Count the lines below that contain the string "width". Reply with the number only.

==================================================

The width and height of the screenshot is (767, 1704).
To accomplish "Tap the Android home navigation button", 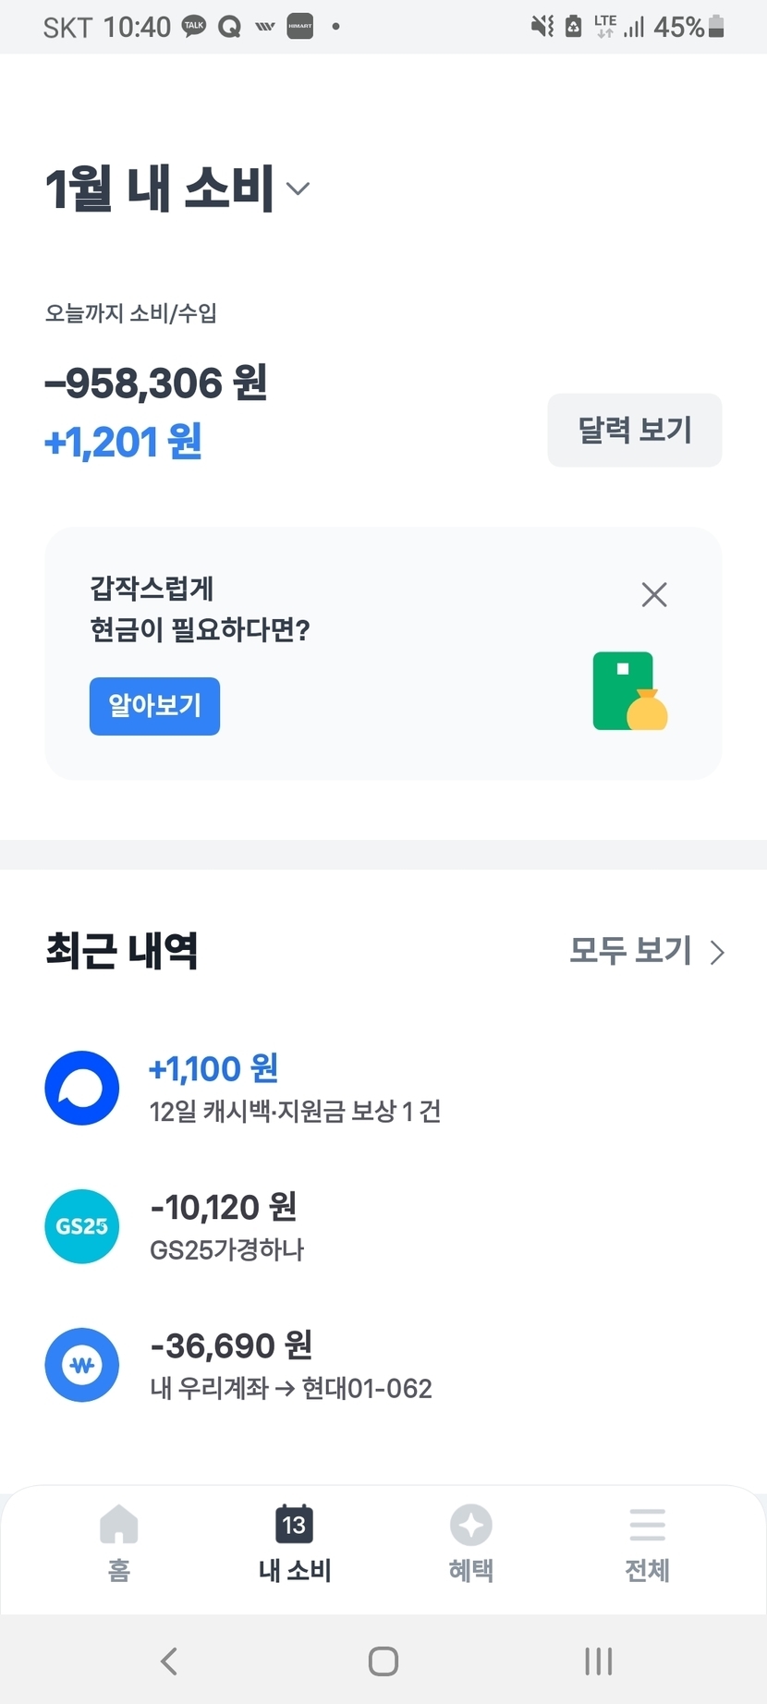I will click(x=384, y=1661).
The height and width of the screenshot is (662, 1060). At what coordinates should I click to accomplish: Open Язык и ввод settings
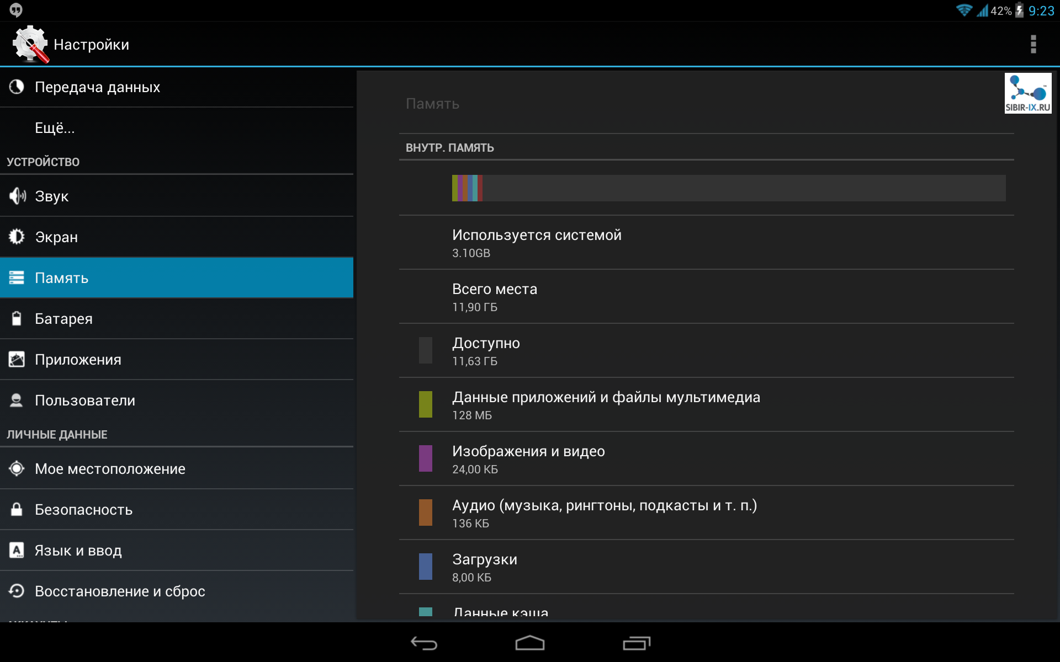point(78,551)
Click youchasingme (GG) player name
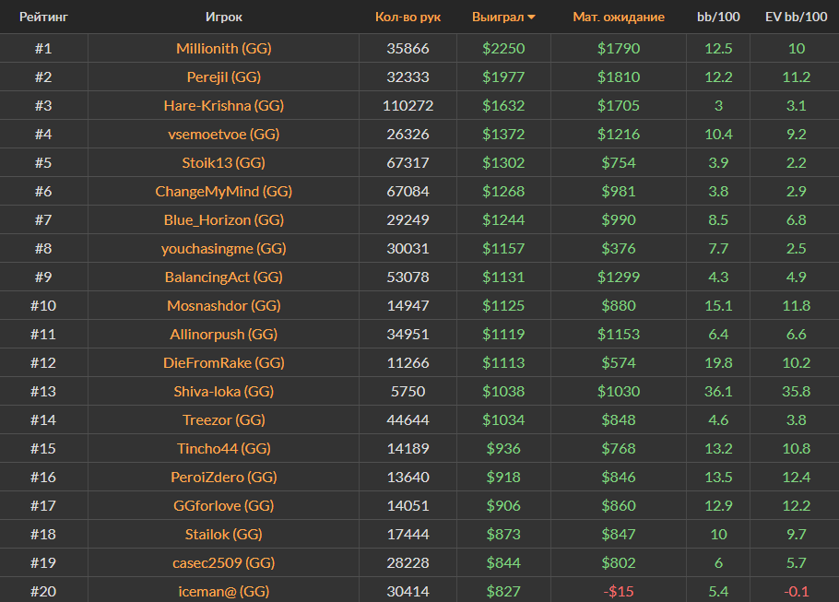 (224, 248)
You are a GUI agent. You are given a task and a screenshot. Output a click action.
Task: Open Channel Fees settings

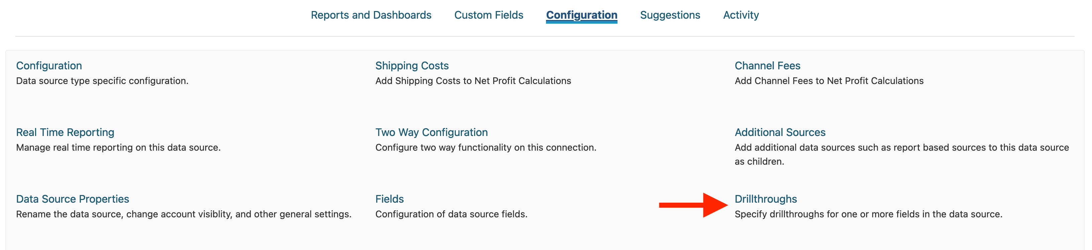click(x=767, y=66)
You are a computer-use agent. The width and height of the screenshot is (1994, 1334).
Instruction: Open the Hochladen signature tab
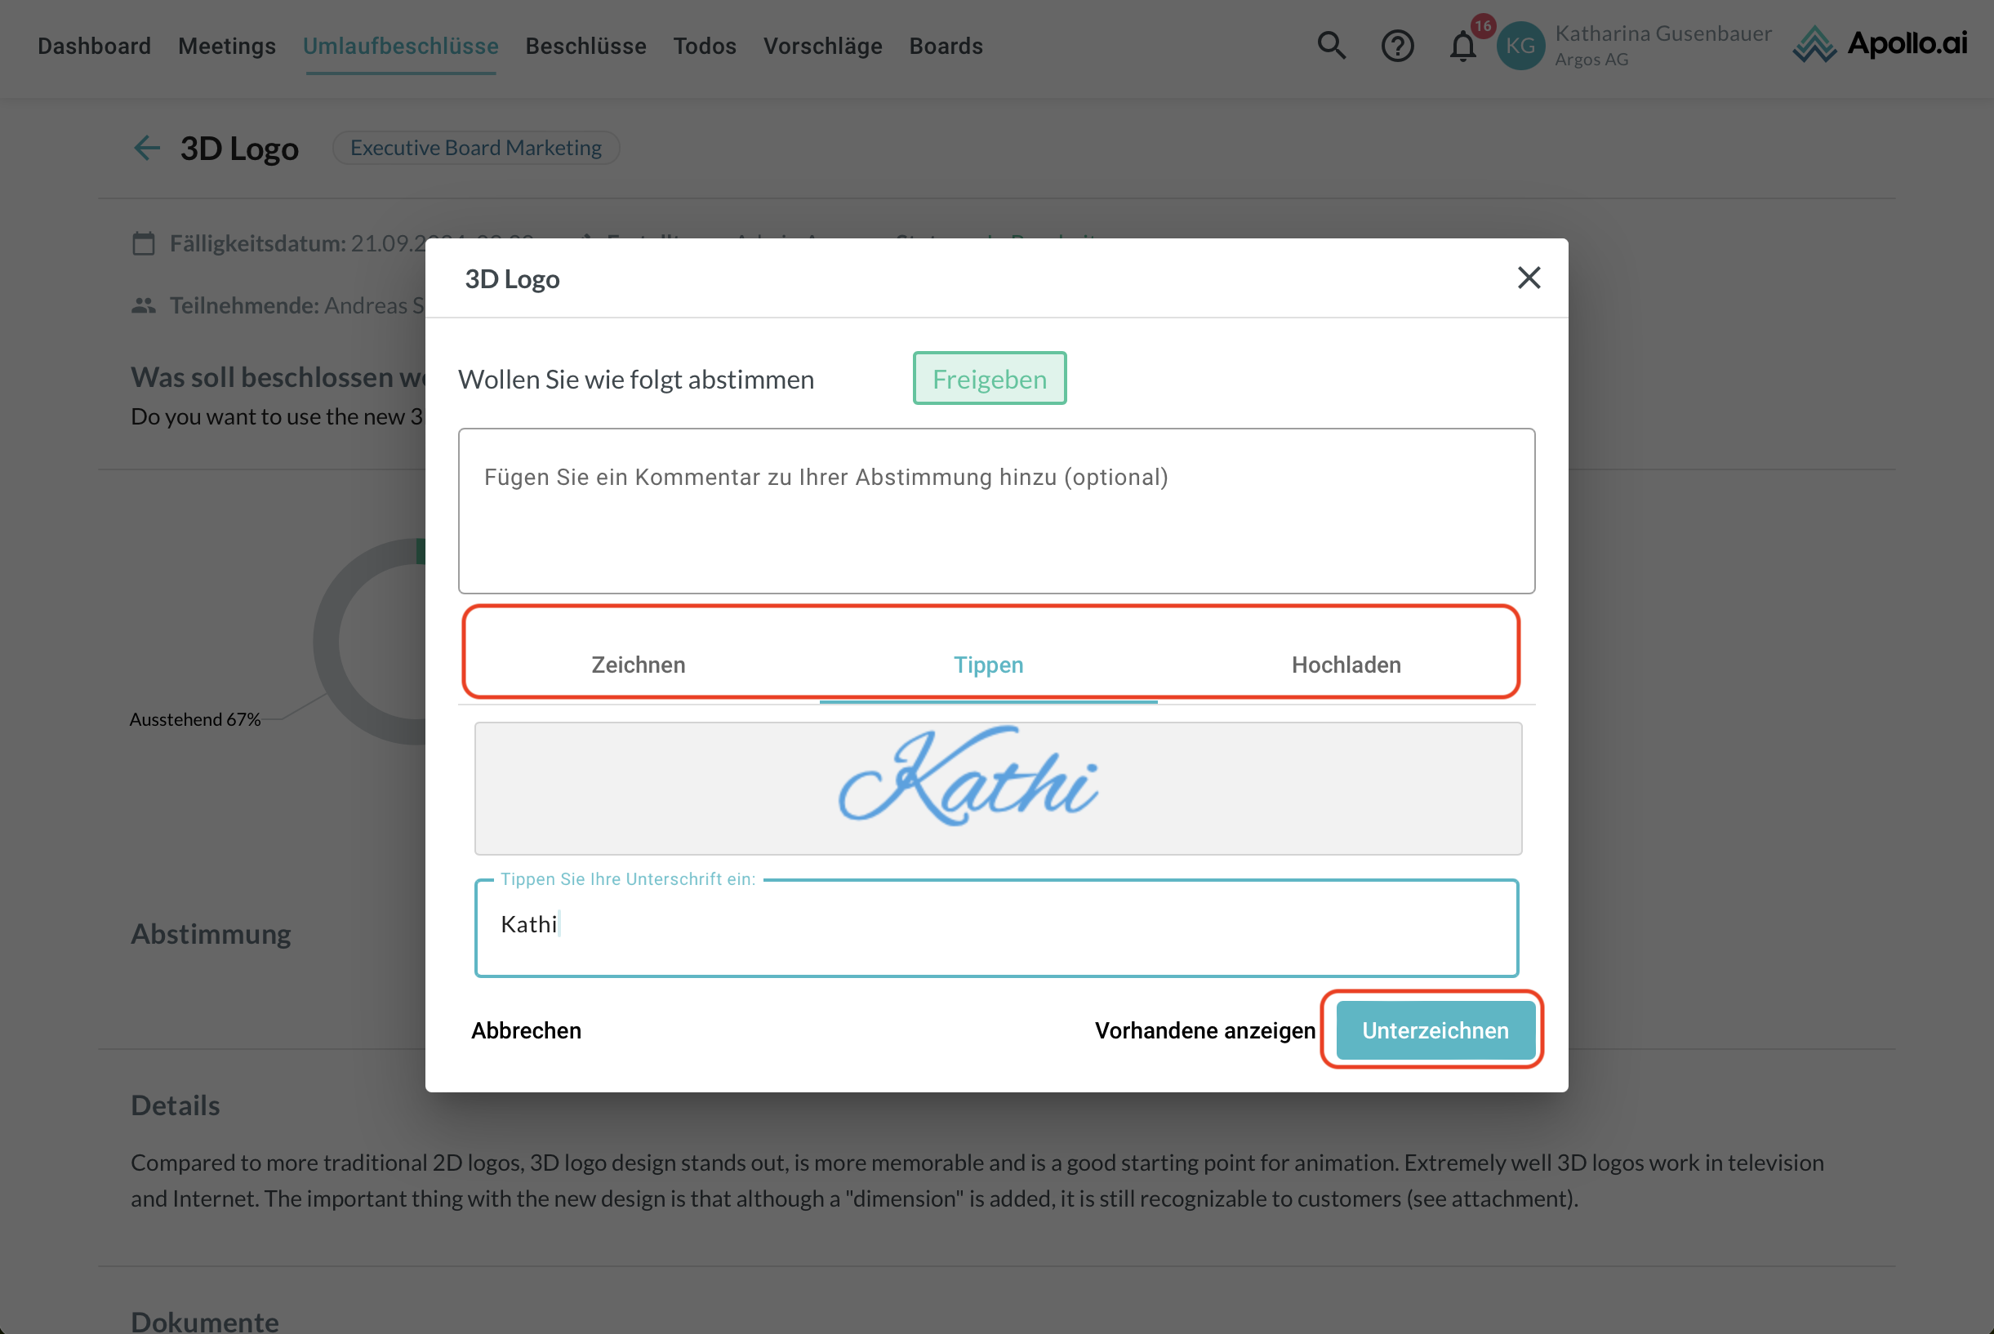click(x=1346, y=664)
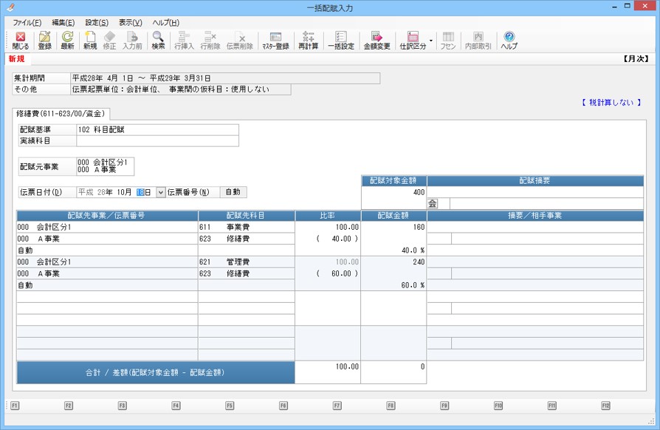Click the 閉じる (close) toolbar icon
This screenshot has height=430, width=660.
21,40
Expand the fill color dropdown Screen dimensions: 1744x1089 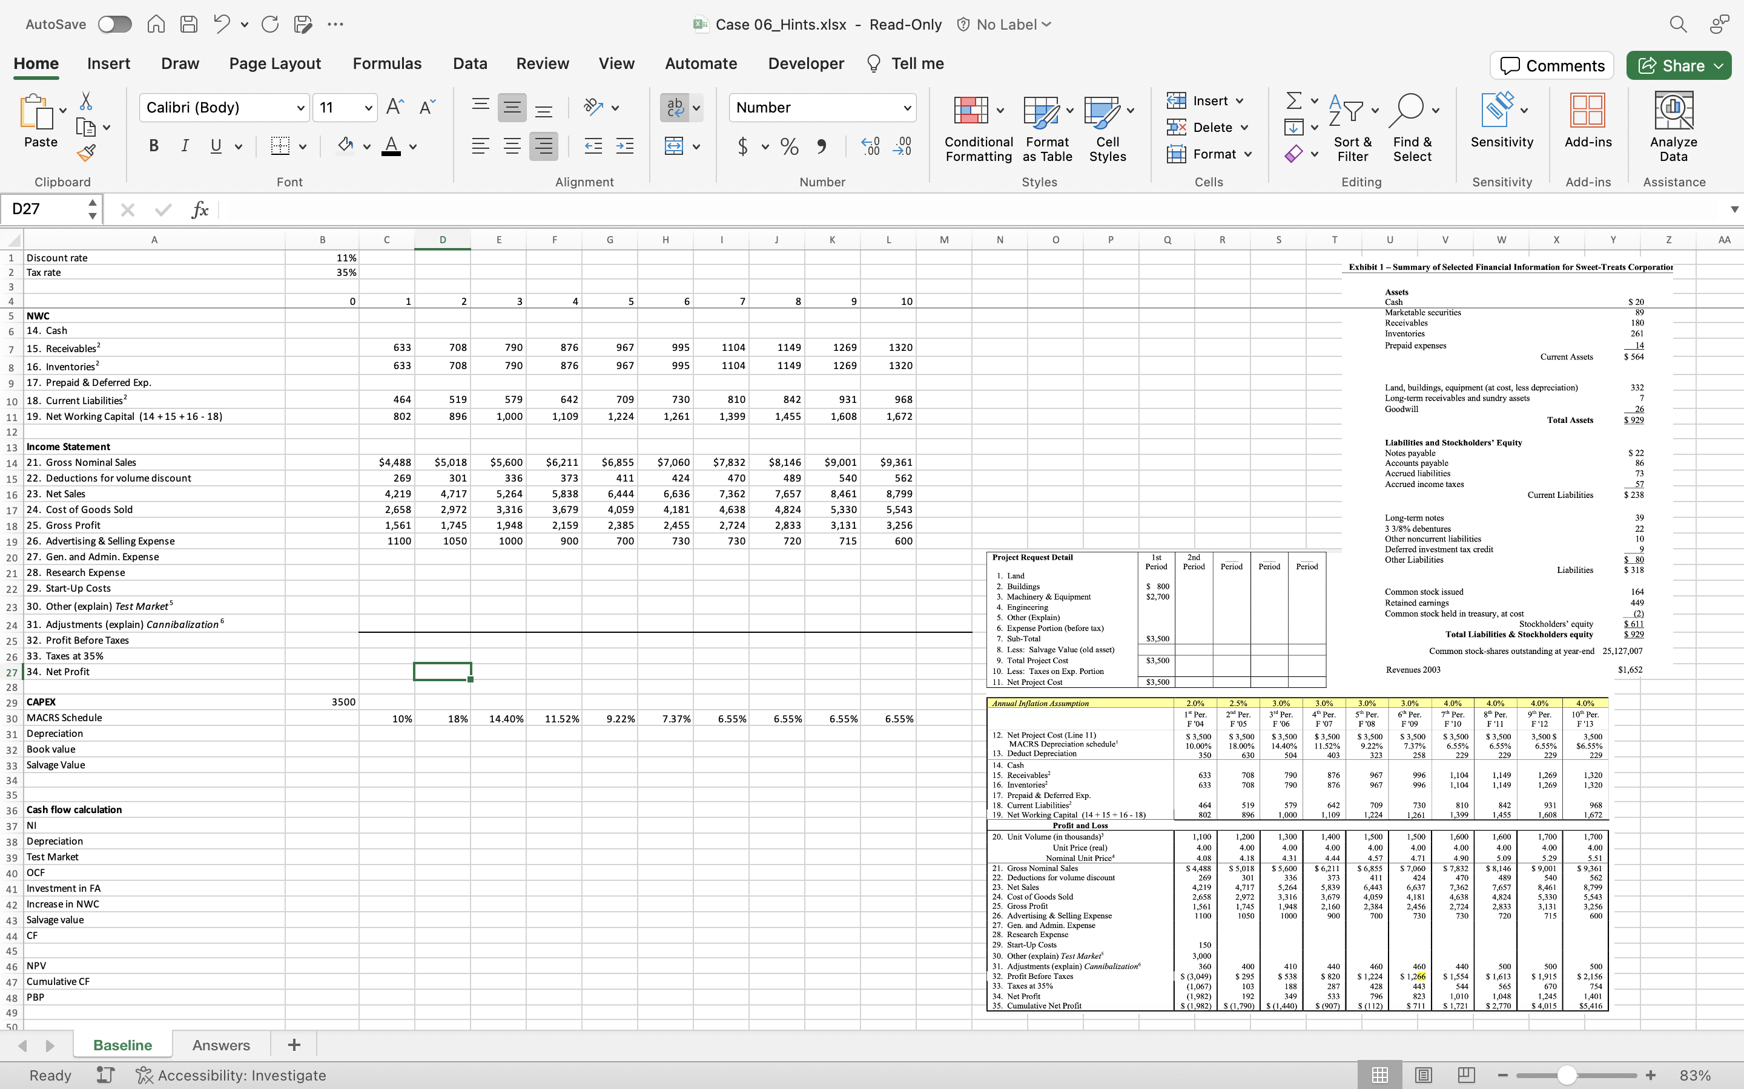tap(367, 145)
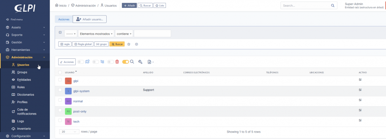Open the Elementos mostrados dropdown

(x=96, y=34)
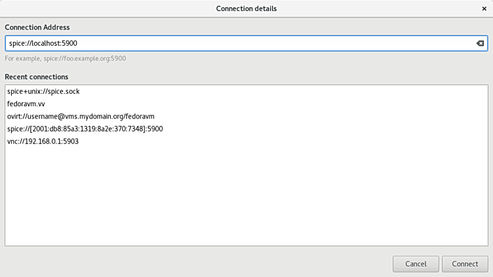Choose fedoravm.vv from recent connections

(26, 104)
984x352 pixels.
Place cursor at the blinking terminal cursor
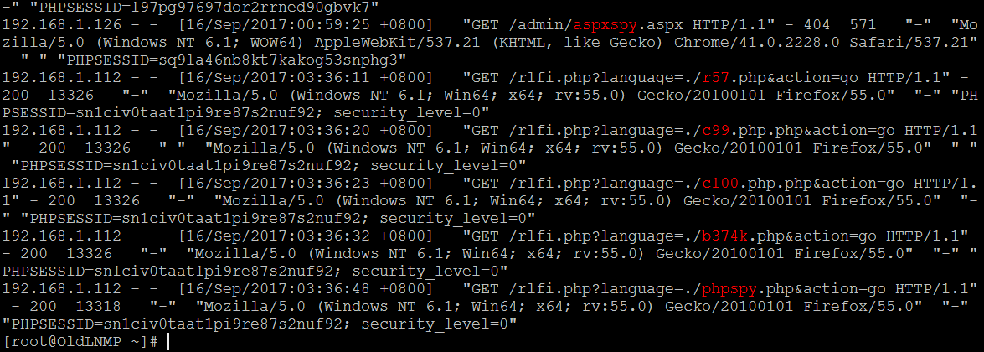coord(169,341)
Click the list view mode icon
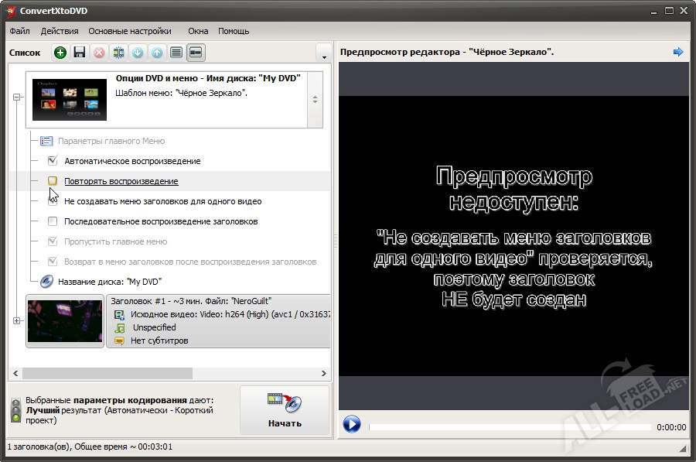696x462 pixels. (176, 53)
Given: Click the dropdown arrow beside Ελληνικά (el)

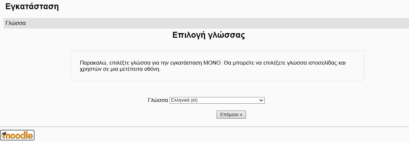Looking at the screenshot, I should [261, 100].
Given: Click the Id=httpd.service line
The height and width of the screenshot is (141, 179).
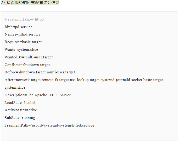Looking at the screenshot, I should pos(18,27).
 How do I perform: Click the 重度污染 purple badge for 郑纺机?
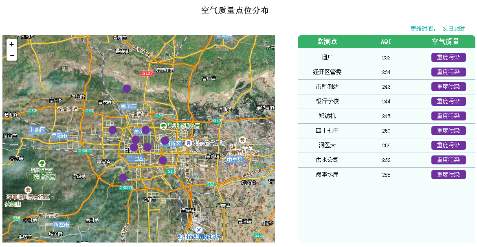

==================================================

Solution for this problem →
5